University of Idaho
Dianna Troyer/For the Capital Press
Dianna Troyer/For the Capital Press
At 2:30 a.m., an irrigation software alarm beeped on Kelly Mangum’s smart phone at his bedside, alerting him to a problem.
“We had a power outage that affected the pump on one of our pivots,” said Mangum, co-manager of Mark Darrington Farm and Marsh Creek Farms near Declo, Idaho.
“I drove out and took care of it,” he said. “Nothing melted or burned up. This is our third season to use the software, and it has reduced our workload and improved efficiency incredibly.”
The farms’ 12 pivots were retrofitted with control modules containing a software program.
“It’s a beautiful thing, like having eyes in the field without having to drive there,” he said. “We save so much time and have reduced wear on vehicles. We don’t have to drive through a field to check the pivots, so we’re not ruining part of a crop.”
Wherever he is, Mangum can monitor irrigation on fields of potatoes, wheat, barley, corn, hay and sugar beets. With a swipe of his finger on his phone screen, he can stop and start a pivot and control flow rates.
“If it’s going to be 100 degrees, I can put more water down. If a crop is ready for harvest, I can turn it off.”
The system prevents part of a crop from being damaged when a problem occurs.

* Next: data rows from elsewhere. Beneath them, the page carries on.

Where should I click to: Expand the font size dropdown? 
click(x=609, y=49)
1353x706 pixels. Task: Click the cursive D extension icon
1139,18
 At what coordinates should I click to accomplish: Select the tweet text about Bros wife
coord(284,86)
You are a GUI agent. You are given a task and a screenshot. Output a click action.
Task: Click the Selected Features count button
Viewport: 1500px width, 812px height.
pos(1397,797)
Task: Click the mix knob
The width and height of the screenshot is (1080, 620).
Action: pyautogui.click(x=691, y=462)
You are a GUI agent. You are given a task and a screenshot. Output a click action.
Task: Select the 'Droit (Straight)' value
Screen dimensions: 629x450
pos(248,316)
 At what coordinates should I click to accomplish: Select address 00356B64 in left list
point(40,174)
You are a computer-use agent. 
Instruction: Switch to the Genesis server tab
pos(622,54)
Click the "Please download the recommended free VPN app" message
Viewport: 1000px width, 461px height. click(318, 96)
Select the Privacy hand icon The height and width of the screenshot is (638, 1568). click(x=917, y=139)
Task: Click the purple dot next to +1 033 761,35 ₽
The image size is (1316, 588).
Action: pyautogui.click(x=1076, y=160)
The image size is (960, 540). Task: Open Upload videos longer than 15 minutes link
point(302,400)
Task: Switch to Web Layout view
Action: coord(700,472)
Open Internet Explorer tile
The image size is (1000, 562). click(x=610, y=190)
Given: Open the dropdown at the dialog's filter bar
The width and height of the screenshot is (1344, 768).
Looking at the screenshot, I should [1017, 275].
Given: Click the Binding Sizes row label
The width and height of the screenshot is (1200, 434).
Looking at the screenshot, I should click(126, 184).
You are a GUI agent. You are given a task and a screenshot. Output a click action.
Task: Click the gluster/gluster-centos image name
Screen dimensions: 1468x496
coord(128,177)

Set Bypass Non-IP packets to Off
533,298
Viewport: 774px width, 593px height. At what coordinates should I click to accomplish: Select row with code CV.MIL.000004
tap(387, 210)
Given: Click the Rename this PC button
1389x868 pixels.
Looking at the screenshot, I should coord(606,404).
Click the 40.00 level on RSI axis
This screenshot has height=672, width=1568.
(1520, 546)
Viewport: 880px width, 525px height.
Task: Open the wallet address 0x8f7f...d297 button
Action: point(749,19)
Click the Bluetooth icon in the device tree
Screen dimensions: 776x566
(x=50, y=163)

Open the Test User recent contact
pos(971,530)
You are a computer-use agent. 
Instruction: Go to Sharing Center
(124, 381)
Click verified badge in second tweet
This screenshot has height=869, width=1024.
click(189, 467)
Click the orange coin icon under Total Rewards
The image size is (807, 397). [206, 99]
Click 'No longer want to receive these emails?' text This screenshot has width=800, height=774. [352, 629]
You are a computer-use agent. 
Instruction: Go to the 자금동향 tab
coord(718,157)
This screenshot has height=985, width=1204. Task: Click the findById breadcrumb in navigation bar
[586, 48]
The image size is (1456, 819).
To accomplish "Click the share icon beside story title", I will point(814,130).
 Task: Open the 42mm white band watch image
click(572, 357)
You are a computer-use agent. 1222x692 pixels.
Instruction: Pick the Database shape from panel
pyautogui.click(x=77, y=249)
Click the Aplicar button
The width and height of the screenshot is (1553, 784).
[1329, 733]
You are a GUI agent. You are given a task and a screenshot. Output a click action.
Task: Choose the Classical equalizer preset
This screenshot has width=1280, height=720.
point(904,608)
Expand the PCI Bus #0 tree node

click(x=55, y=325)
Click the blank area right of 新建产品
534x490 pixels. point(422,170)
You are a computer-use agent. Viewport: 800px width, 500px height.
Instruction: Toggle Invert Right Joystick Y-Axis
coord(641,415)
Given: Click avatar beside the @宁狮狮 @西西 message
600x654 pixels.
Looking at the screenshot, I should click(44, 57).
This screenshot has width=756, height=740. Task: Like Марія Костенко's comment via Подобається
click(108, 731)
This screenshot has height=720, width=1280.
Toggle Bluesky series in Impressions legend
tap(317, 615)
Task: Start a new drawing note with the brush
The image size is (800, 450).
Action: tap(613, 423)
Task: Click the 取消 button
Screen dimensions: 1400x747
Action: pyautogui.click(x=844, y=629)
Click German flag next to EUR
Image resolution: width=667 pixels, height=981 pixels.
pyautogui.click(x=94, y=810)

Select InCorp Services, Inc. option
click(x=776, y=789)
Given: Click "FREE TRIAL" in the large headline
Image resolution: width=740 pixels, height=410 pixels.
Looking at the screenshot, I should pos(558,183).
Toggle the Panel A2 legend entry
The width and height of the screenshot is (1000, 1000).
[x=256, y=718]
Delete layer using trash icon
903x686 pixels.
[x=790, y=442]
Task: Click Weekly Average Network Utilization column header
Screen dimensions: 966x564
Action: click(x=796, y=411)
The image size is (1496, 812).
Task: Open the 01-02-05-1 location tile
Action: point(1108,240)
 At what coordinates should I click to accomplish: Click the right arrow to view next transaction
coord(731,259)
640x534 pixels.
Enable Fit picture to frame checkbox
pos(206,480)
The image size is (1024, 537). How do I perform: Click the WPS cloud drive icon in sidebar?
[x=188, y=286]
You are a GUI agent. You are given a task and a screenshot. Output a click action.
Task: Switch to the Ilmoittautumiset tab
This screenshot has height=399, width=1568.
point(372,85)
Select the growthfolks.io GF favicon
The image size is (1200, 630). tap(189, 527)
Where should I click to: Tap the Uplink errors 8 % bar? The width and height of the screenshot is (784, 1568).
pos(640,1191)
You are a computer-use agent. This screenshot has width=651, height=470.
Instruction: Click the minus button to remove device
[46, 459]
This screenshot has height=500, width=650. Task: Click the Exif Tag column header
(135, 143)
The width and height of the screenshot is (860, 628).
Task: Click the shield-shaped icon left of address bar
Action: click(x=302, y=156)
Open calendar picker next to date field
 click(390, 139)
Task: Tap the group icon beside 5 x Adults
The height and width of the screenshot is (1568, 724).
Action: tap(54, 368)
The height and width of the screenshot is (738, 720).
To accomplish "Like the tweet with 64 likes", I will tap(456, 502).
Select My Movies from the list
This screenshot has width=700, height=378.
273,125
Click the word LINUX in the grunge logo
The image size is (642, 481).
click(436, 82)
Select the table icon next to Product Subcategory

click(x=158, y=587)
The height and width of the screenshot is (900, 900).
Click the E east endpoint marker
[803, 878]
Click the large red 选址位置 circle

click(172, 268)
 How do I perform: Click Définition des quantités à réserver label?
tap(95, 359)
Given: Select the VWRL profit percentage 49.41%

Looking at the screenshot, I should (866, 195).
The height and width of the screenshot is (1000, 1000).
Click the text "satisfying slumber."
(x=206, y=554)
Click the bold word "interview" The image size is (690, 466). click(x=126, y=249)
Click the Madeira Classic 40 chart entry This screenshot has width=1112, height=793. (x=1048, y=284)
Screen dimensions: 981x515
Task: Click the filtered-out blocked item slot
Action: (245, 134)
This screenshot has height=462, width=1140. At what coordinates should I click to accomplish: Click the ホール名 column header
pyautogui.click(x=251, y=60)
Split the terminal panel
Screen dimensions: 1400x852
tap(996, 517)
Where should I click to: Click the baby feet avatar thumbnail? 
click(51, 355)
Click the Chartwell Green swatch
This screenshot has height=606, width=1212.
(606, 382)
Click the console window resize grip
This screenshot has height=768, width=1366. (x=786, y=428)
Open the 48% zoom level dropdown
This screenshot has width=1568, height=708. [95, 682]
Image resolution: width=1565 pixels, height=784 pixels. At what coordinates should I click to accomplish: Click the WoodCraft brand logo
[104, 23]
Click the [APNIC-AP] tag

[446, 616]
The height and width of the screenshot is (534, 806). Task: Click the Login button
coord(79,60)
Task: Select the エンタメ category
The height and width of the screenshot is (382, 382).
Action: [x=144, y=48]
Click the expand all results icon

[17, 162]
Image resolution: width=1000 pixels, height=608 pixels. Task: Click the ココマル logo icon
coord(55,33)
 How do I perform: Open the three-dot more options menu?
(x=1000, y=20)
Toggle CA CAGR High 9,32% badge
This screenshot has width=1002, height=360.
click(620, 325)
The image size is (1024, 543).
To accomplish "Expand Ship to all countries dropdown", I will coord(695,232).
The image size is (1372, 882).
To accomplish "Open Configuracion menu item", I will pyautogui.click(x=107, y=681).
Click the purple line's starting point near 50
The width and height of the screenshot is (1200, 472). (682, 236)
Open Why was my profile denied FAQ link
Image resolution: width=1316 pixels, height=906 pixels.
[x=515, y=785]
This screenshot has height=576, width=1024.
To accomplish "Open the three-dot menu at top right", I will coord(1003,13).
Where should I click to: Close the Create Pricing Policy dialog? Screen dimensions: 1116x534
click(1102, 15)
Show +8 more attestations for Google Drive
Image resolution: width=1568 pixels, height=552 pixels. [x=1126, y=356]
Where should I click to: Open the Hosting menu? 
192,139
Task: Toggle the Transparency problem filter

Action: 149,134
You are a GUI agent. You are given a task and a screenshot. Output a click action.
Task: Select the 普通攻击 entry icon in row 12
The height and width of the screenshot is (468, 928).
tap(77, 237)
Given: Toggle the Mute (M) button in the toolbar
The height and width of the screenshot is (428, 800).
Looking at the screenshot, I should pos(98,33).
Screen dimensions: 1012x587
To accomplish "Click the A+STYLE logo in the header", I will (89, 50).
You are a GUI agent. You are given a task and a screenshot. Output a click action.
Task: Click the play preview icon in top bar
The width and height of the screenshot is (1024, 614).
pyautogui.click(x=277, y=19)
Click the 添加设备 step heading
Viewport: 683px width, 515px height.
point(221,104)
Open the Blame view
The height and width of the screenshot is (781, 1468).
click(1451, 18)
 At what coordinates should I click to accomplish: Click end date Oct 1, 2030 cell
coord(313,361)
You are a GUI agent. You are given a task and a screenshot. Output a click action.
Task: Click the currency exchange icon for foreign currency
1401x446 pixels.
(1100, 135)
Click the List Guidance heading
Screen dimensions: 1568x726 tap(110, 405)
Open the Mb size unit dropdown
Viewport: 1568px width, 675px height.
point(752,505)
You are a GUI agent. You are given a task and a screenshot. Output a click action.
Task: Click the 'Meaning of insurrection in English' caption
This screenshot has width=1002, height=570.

“What if a pivot gets stuck in a spot? Before, the crop in that section of a field might have been overwatered and ruined, and you’d have lost revenue. With this program, we know the second a problem happens and what it might be, whether a gear box or a tire.”
Along with the software, the farms’ first variable frequency drive pump was installed three years ago.
“We decided to switch over because in one area we’re pumping water more than 3 miles from a creek, feeding a system of five pivots and six pumps. There are so many variables, and the pump automatically adjusts to those.”
Mangum said farmers are working in an era of ingenuity with software written to deal with just about anything.
“The innovations in irrigation software have been dramatic,” he said.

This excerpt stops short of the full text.